Benzinsparen mal anders Vollgas mit Pommes-Fett

Von der Friteuse direkt unter die Motorhaube - wenn Rene Günther aus Altlandsberg in der Nähe von Berlin tankt, ist alles im grünen Bereich. Kein Benzin, kein Diesel, ihm kommt nur altes Pommes-Fett in den Tank.

Berlin - In der Luft hängt der herzhafte Geruch von fettigen Pommes und würziger Currywurst. Aber Rene Günther hält an der Frittenbude nicht etwa an, um einen saftigen Burger zu kaufen. Der Berliner Taxifahrer hat es auf etwas anderes abgesehen: das abgestandene Öl. Jede Woche kommt er zu dem Imbiss. Man wartet schon auf ihn wie auf einen alten Bekannten.

Mit einem großen, leeren Kanister in den Händen schreitet Günther hinter die Theke und füllt die braune Brühe ab. 25 Liter gibt es allein hier für ihn, und er hat noch neun andere Lieferanten, darunter Berlins größten Fleischklopsbrater aus den USA.

Während andere Autofahrer - und besonders seine Kollegen im Taxi - über Benzinpreise von 1,17 Euro pro Liter jammern, kann Günther nur lachen. Er tankt gratis und auch noch ökologisch einwandfrei, er tankt eben Frittenöl. "Wieder was für die Umwelt getan", freut er sich. Der Lohn von rund einem Euro pro Kilometer bleibt ihm voll erhalten - nichts wird durch den Auspuff verpulvert. Auf seinem Mercedes steht deshalb auch "Biotaxi-Berlin" .

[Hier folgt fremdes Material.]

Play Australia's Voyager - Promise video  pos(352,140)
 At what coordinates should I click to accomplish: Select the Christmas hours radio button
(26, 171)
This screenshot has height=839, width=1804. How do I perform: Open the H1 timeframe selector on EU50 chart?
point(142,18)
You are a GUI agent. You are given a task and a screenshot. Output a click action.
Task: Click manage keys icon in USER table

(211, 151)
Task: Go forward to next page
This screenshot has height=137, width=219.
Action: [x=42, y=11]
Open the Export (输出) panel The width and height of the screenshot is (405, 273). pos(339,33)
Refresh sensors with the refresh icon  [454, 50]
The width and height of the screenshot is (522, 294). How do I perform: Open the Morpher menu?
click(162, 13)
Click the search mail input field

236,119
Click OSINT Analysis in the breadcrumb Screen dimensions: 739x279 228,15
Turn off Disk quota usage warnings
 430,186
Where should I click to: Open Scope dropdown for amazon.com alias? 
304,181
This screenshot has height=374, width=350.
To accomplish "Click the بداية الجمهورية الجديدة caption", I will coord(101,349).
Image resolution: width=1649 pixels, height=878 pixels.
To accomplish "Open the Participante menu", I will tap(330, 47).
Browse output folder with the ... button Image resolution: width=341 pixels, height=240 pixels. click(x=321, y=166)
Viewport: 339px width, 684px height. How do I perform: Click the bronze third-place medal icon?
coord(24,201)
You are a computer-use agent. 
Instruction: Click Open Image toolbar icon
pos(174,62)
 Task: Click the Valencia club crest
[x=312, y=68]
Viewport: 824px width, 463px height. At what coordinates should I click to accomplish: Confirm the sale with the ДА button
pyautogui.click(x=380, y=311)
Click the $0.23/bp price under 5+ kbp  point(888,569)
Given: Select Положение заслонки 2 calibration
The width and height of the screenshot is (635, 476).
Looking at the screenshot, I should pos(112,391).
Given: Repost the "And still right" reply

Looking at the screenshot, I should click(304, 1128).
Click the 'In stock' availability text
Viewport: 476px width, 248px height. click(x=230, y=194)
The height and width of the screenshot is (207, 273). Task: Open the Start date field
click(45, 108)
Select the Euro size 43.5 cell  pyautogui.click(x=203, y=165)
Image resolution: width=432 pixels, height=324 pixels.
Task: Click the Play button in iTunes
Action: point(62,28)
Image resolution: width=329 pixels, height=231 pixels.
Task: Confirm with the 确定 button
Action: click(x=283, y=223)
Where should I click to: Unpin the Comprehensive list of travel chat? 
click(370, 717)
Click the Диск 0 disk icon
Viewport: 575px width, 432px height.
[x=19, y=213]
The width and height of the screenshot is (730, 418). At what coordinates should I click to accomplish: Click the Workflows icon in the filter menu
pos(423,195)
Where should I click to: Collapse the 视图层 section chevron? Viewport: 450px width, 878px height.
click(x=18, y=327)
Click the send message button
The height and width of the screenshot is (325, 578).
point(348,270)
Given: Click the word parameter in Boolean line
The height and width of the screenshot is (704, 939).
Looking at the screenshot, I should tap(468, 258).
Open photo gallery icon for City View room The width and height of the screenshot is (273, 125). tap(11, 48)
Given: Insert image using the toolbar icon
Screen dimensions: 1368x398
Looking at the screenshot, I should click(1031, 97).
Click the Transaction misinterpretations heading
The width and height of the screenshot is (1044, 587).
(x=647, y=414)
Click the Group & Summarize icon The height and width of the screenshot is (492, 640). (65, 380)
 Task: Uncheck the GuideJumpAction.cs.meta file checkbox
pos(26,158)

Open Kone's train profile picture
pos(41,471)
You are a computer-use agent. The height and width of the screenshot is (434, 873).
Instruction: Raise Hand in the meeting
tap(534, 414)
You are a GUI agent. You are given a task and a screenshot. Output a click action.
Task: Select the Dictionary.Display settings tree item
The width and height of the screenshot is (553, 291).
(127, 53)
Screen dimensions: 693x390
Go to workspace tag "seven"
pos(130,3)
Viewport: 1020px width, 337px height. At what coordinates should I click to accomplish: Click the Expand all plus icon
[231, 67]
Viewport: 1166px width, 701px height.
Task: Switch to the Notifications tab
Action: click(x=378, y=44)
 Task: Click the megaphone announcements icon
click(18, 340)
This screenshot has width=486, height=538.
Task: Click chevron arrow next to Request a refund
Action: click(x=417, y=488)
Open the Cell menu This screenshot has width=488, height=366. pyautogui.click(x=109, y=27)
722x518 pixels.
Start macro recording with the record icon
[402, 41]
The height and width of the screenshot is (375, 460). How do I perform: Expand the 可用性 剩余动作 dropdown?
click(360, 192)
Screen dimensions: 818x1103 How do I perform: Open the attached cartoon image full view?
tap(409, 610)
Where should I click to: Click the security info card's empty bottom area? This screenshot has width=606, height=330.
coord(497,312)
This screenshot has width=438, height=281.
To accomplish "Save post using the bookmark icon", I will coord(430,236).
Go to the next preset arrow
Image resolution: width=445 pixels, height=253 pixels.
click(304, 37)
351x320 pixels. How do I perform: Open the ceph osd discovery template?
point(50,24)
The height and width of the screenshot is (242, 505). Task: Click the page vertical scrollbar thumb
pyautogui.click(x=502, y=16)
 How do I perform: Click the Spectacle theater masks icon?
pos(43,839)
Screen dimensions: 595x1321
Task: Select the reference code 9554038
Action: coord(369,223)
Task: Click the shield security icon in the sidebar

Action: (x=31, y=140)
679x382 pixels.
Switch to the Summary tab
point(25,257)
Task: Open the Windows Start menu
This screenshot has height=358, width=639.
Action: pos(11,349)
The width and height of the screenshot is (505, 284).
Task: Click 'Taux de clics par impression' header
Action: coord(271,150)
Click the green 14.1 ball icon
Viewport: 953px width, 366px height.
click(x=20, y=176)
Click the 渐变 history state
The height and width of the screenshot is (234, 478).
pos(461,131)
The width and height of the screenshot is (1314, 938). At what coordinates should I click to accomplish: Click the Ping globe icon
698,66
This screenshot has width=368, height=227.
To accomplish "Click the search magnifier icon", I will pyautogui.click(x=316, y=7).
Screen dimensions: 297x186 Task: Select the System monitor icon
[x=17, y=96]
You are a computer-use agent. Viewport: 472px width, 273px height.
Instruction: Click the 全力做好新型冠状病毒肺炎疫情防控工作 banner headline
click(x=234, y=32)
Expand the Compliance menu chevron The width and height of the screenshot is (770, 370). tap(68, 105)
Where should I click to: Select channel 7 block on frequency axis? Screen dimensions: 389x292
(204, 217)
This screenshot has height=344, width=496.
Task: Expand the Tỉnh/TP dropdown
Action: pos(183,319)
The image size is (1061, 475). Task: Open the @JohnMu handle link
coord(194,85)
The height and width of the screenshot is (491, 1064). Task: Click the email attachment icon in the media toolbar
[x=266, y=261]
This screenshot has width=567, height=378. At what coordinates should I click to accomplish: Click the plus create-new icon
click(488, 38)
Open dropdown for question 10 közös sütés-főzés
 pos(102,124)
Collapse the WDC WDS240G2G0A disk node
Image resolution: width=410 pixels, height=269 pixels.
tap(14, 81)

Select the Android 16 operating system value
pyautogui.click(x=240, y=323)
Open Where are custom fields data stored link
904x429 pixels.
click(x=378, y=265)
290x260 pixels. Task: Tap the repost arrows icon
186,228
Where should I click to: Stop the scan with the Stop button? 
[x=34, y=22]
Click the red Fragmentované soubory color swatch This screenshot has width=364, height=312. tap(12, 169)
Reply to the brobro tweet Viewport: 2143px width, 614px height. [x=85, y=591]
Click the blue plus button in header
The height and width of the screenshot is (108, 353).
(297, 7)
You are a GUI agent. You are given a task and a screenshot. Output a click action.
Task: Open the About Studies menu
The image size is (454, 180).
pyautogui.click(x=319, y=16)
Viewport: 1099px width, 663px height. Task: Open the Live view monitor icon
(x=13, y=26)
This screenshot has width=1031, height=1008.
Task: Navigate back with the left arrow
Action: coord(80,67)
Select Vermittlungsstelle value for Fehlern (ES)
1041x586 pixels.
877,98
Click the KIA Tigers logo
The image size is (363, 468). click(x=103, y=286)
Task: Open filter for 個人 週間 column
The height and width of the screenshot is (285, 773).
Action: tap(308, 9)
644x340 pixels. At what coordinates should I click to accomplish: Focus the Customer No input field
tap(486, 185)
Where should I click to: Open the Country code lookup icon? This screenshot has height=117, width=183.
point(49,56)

Seinen nie versiegenden Rohstoff sammelt der Berliner in einem Lagerraum zu Hause. Das gebrauchte Fett muss vor dem Einsatz erst noch durch seine kleine Raffinerie. Die besteht aus einem Fass, Schläuchen, einer Pumpe und einer Zentrifuge. Marke Eigenbau.

Das Öl wird im Fass auf rund 70 Grad erhitzt, in die Zentrifuge gepumpt und bei 10.000 g geschleudert, bis der Dreck am Rand kleben bleibt und reiner "Pflanzensaft" herausläuft. Schwefelfrei, mit niedrigem Rußanteil und CO2-Neutralität - bis zu 500 Liter in einer Stunde. Dieser Biosprit kann dann direkt in den Dieseltank - Frittenbude statt Aral & Co.

Ein wenig umbauen musste Günther seine Droschke allerdings trotzdem. Er brauchte einen zweiten Tank. Denn beim Kaltstart ist nach wie vor dünnflüssiger Diesel notwendig. Erst wenn sich das Kühlwasser erhitzt und dann das Öl, schaltet der Motor automatisch auf Biotreibstoff um.

Kurz vor Feierabend fährt Günther rund zwei Kilometer vor Schluss wieder im "Normalbetrieb", die Leitungen müssen frei gespült werden. Kostenpunkt des Umbaus: 1000 Euro. Einziger Nachteil: Ein leichter Frittengeruch weht während der Fahrt um die Nase. Doch Gestank ist das nicht für Günther, den wohl umweltfreundlichsten Taxifahrer Berlins: "Ich rieche, stinken tun andere."

Seine Kollegen haben bislang nicht nachgezogen. Nur über die Preise meckern - das tun sie alle.